## PROBLEM STATEMENT
Repeat these records exactly, pictures excluded.

■ ■ ■ ■ ■

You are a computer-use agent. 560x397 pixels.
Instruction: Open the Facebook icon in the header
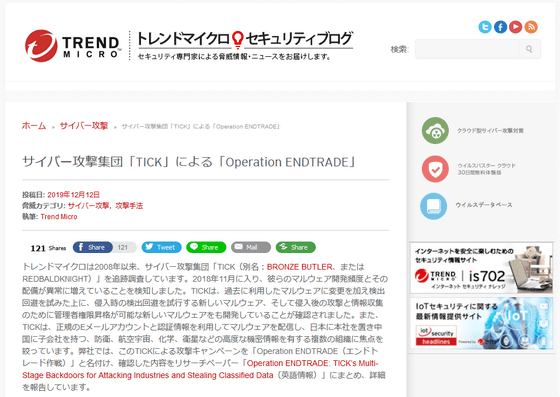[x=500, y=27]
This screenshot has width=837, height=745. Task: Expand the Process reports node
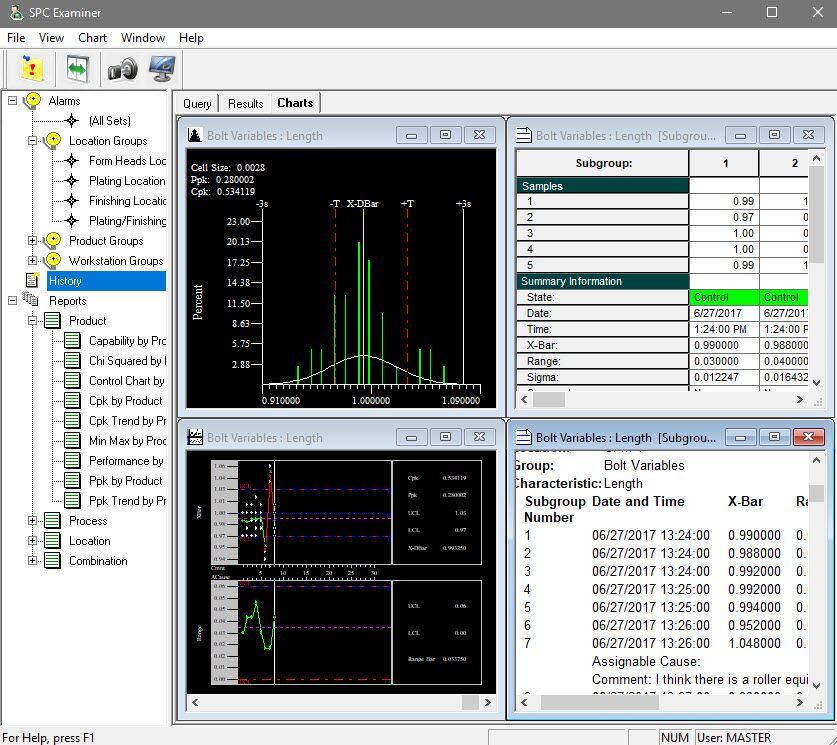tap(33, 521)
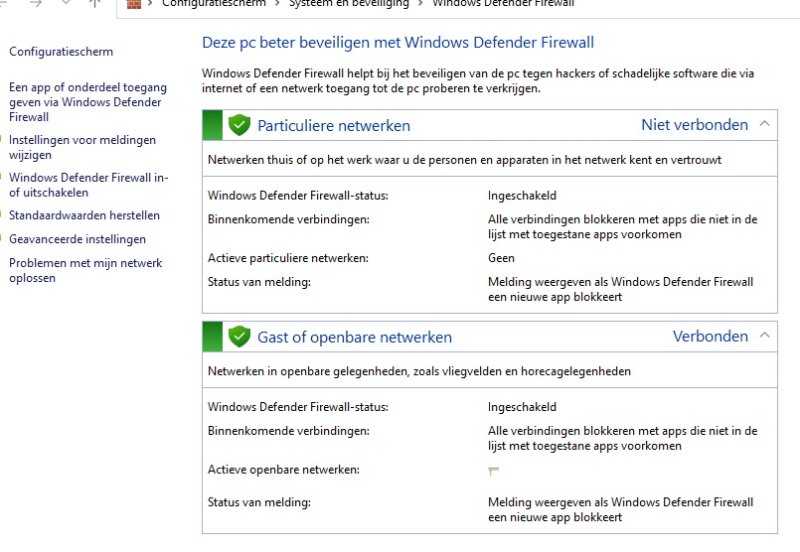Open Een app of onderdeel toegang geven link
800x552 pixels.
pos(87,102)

■ ■ ■ ■ ■

## YOUR SOLUTION
You are a computer-use agent. 560x397 pixels.
Instruction: Open the Facebook icon in the header
[x=500, y=27]
This screenshot has width=837, height=745. Task: Expand the Process reports node
tap(33, 521)
Open Een app of onderdeel toegang geven link
800x552 pixels.
pos(87,102)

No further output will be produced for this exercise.